> **What this task involves**: When you reach the line below that has "Viewport: 812px width, 530px height.", start returning lines exactly, and stop after the line that has "617x605 pixels."; skip the pictures.

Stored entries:

________________________

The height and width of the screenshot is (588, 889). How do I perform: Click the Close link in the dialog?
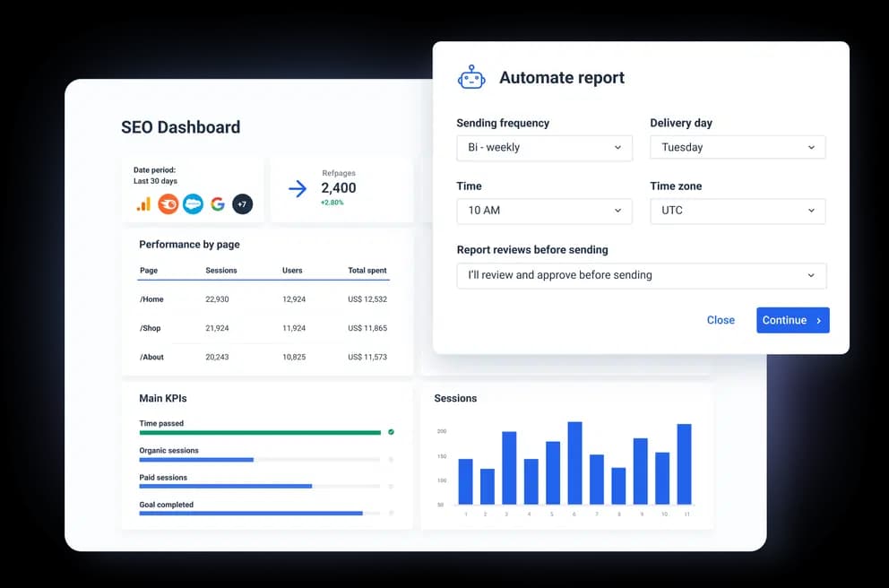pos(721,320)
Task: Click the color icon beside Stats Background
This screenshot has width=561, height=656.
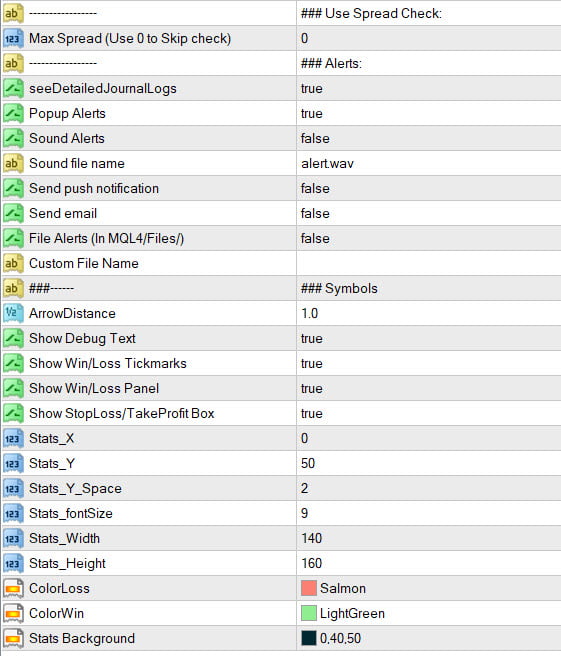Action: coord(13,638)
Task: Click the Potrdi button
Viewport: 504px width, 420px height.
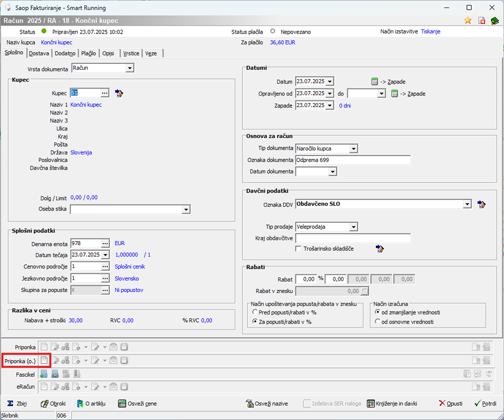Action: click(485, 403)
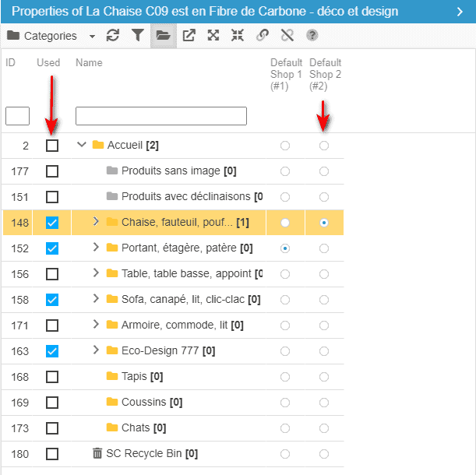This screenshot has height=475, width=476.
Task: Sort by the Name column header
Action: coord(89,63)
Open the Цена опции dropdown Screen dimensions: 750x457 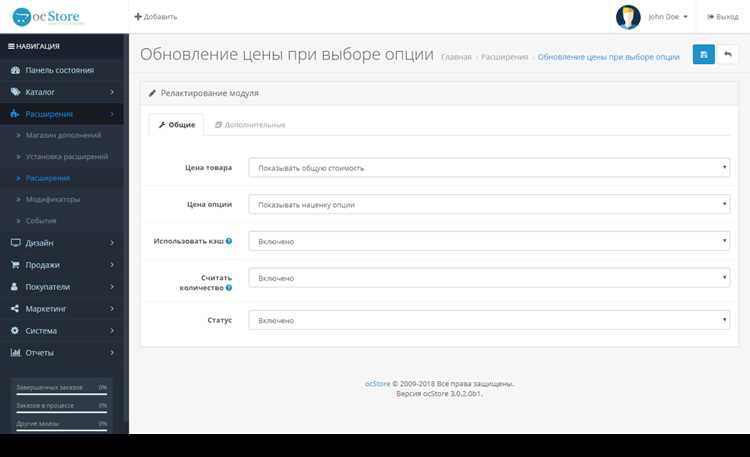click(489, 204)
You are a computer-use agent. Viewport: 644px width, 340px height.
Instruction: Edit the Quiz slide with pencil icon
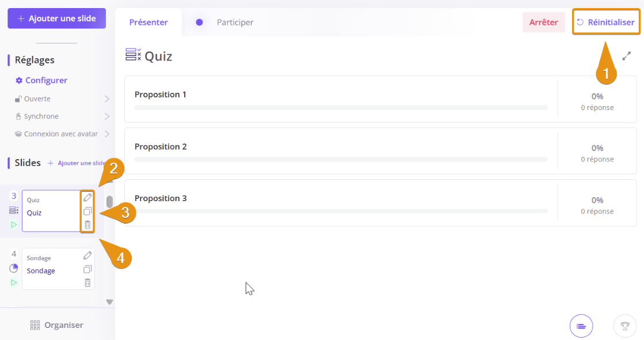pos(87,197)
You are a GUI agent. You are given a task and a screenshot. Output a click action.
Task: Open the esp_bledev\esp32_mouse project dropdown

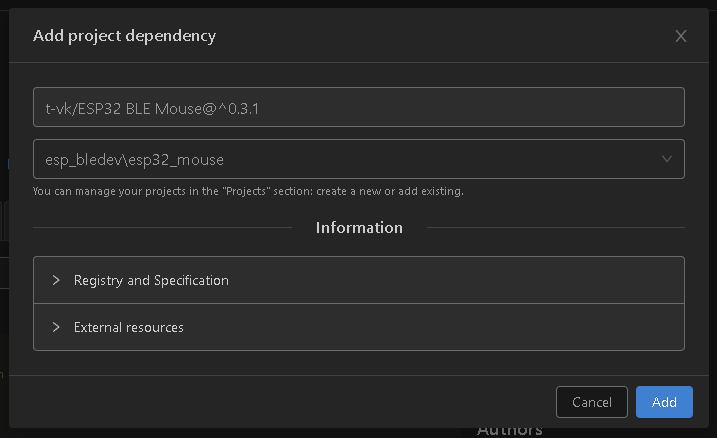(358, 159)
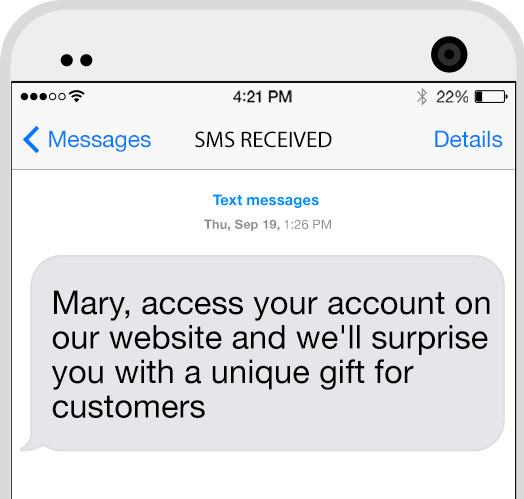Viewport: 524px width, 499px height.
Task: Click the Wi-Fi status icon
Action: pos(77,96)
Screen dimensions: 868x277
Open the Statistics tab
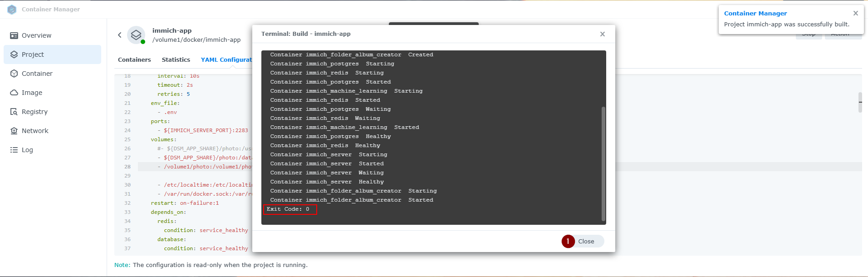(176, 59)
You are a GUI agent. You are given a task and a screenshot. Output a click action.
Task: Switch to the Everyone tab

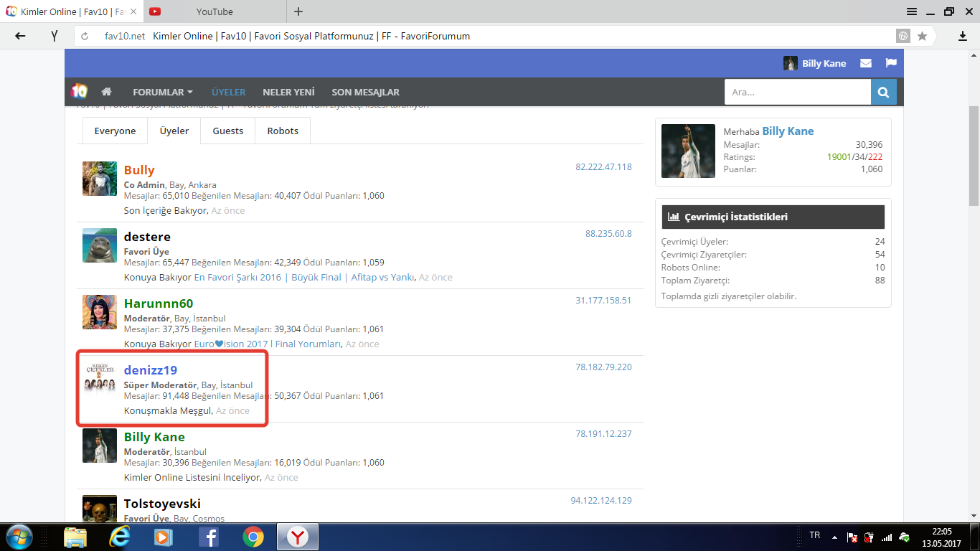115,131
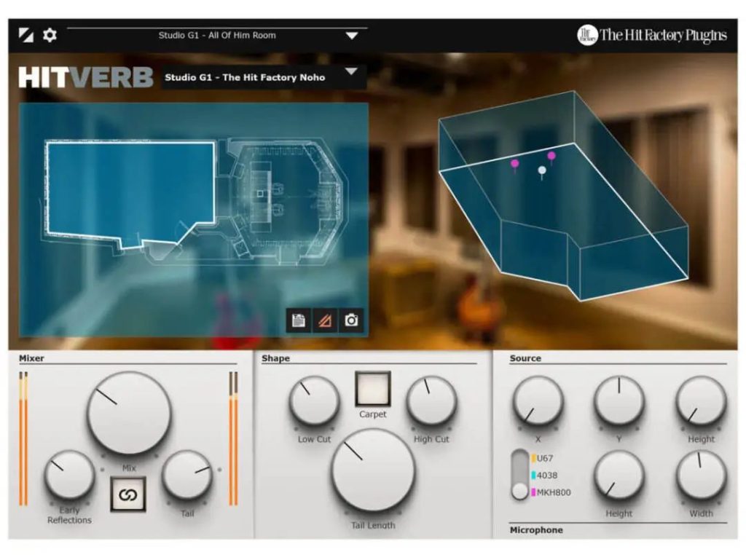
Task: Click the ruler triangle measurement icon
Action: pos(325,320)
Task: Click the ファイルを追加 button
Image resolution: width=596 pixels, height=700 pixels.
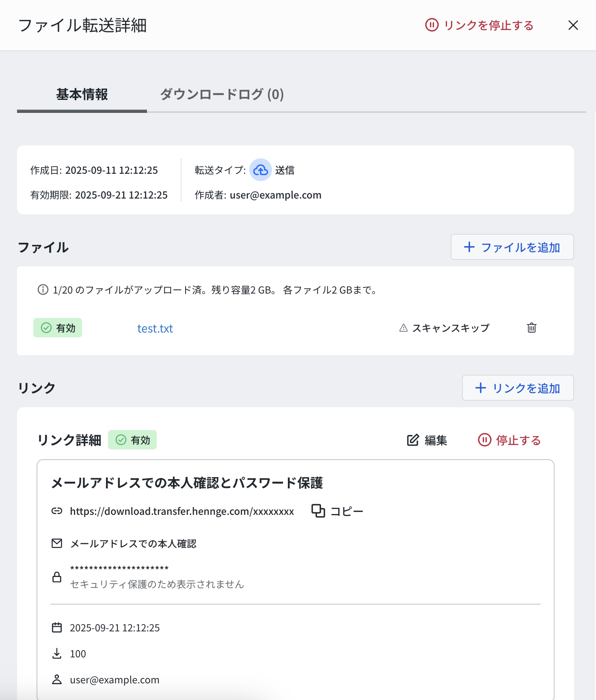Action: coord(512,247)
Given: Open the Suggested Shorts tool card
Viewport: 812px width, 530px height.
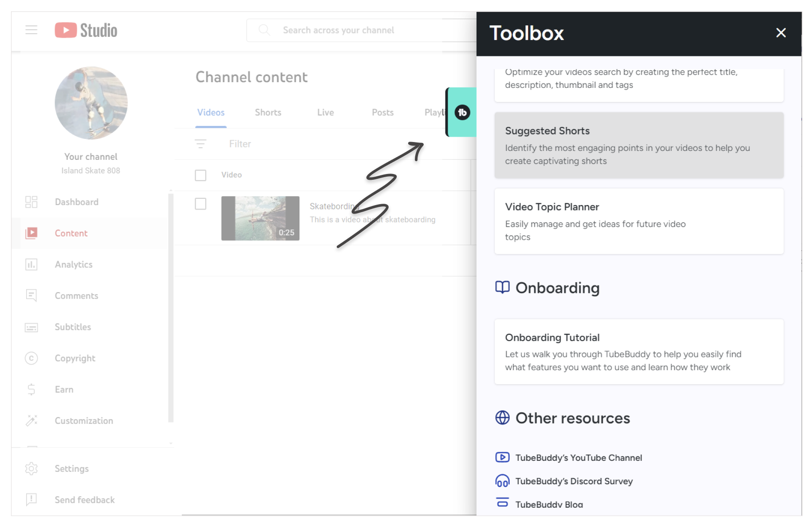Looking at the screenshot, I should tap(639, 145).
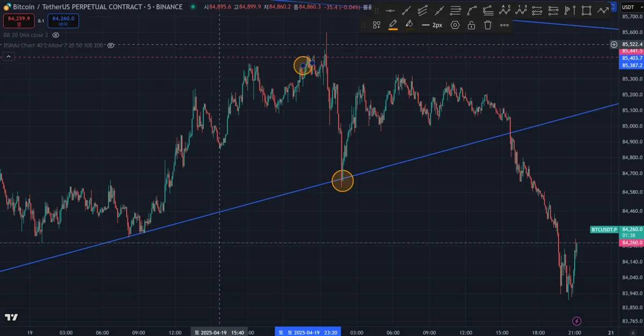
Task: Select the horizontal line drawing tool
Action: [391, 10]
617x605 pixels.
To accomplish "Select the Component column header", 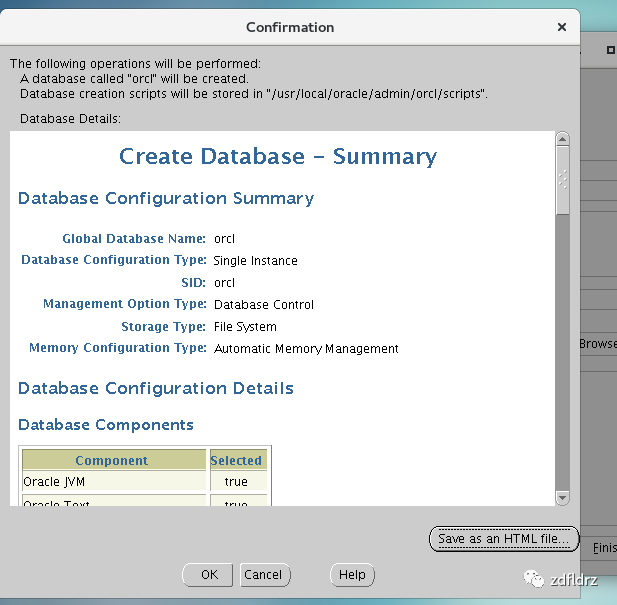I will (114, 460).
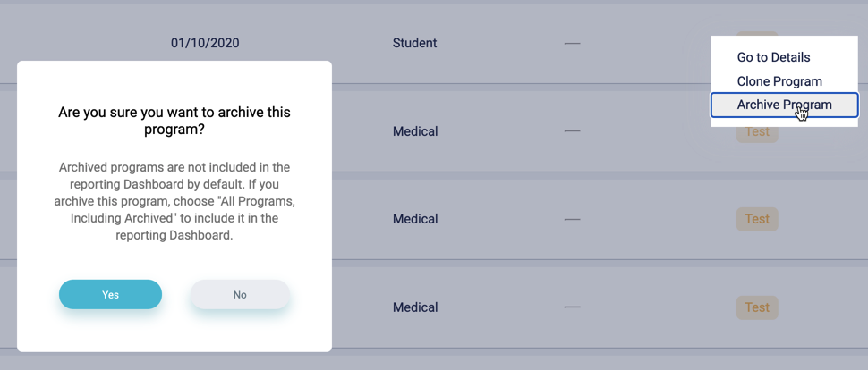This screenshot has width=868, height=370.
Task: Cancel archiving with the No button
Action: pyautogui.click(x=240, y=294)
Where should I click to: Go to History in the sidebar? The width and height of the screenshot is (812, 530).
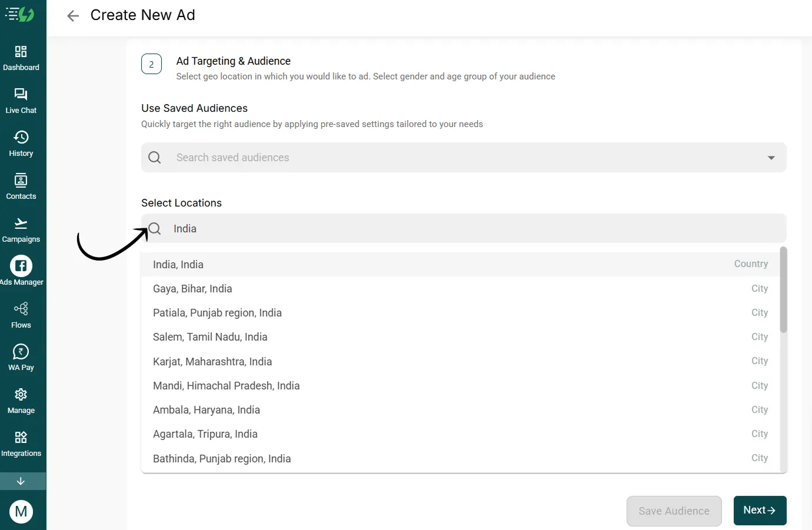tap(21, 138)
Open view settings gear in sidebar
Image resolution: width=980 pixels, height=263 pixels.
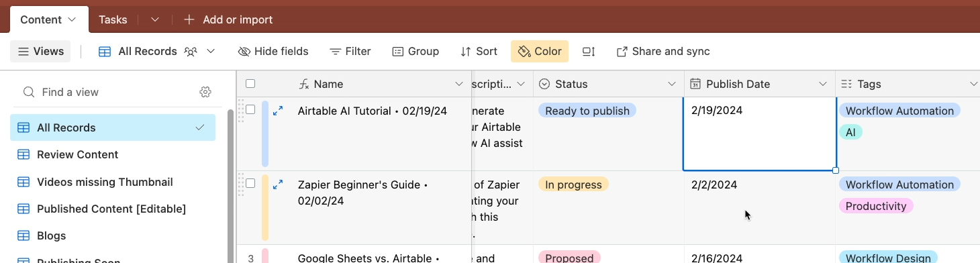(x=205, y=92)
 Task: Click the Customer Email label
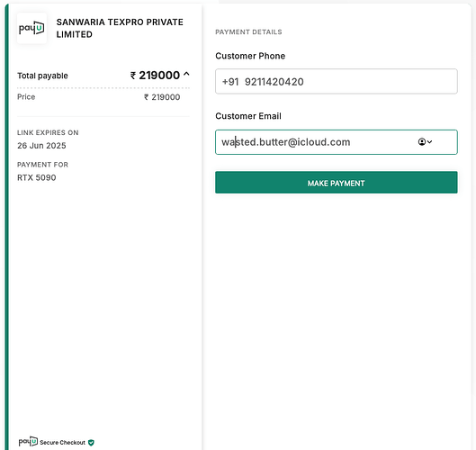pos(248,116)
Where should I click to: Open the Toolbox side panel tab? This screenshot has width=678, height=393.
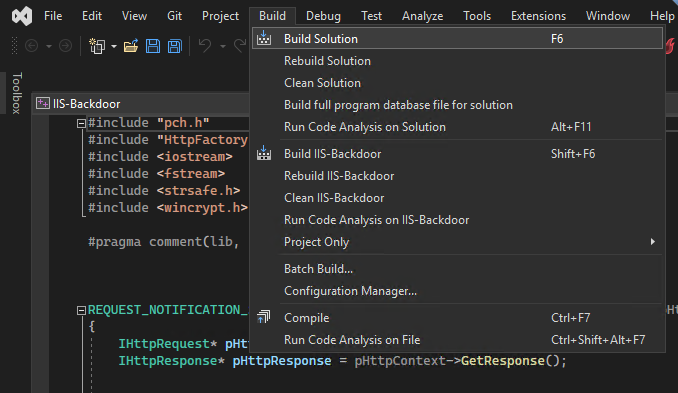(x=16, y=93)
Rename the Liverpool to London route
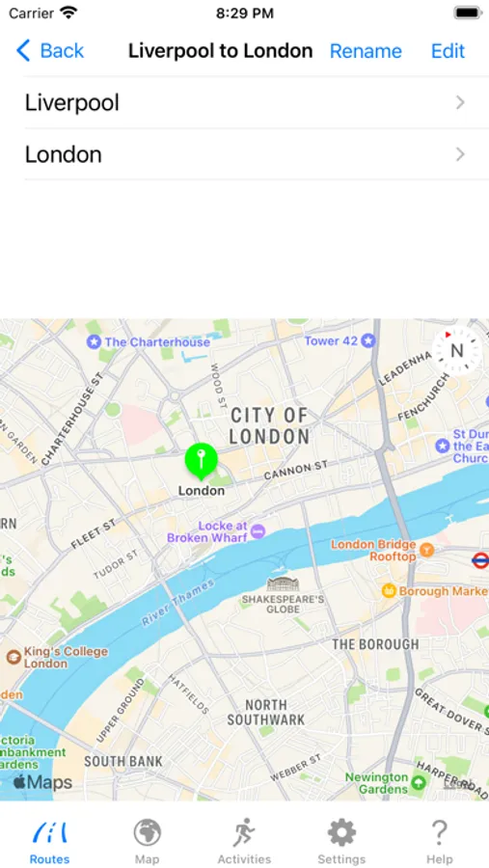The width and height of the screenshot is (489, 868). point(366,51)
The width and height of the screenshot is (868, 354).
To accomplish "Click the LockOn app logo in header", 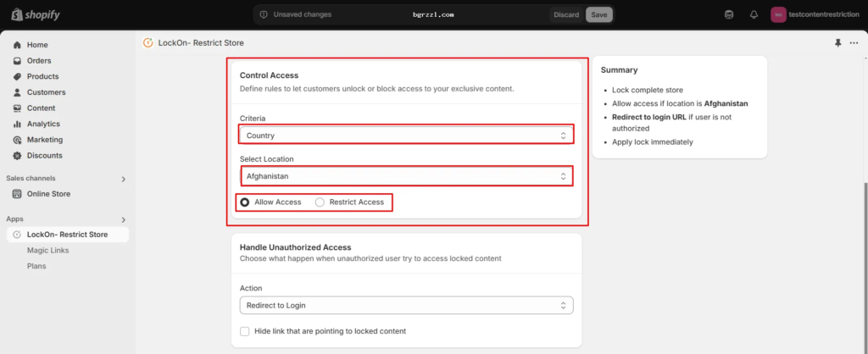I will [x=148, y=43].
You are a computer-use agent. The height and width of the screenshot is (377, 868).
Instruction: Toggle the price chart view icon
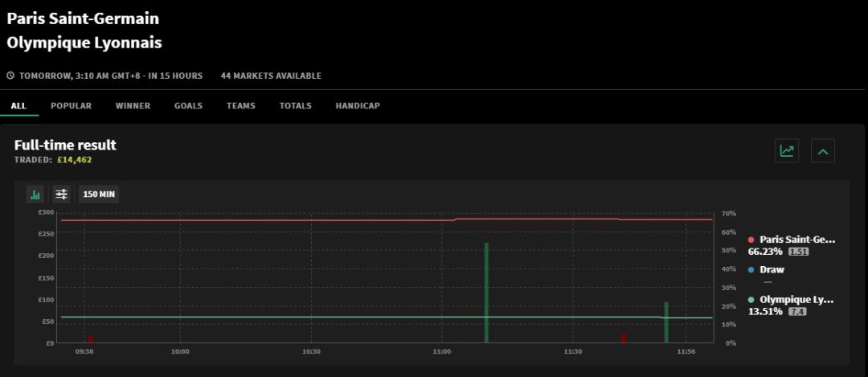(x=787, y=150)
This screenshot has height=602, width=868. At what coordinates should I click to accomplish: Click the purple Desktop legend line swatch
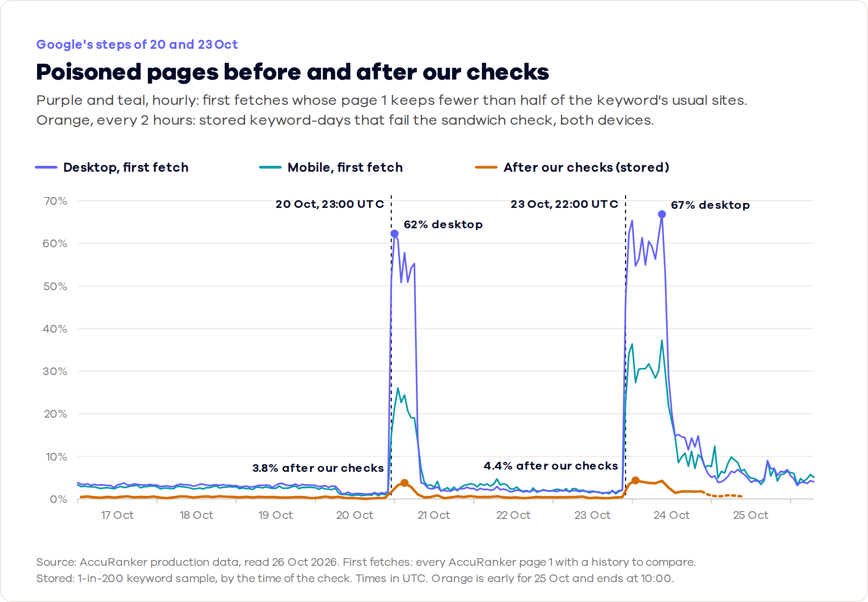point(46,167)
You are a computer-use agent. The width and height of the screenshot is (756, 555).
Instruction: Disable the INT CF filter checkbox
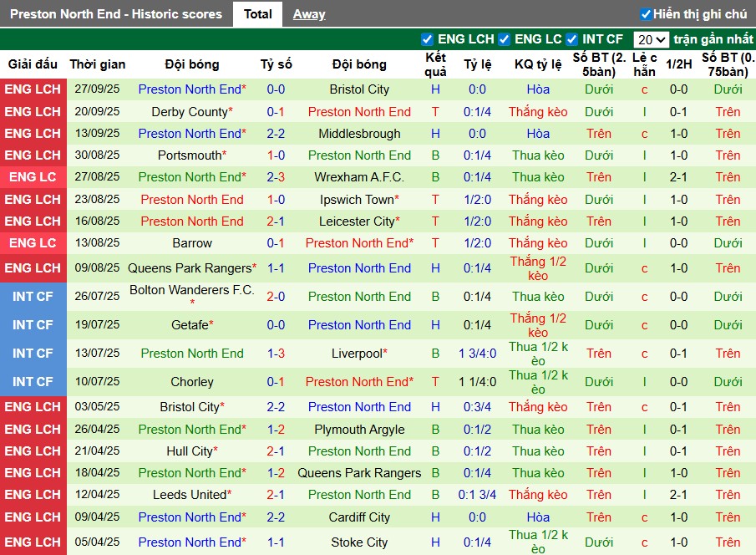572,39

________________________

> **Solution**:
Viewport: 812px width, 530px height.
Looking at the screenshot, I should tap(639, 145).
Task: Select the horizontal line drawing tool
Action: [391, 10]
617x605 pixels.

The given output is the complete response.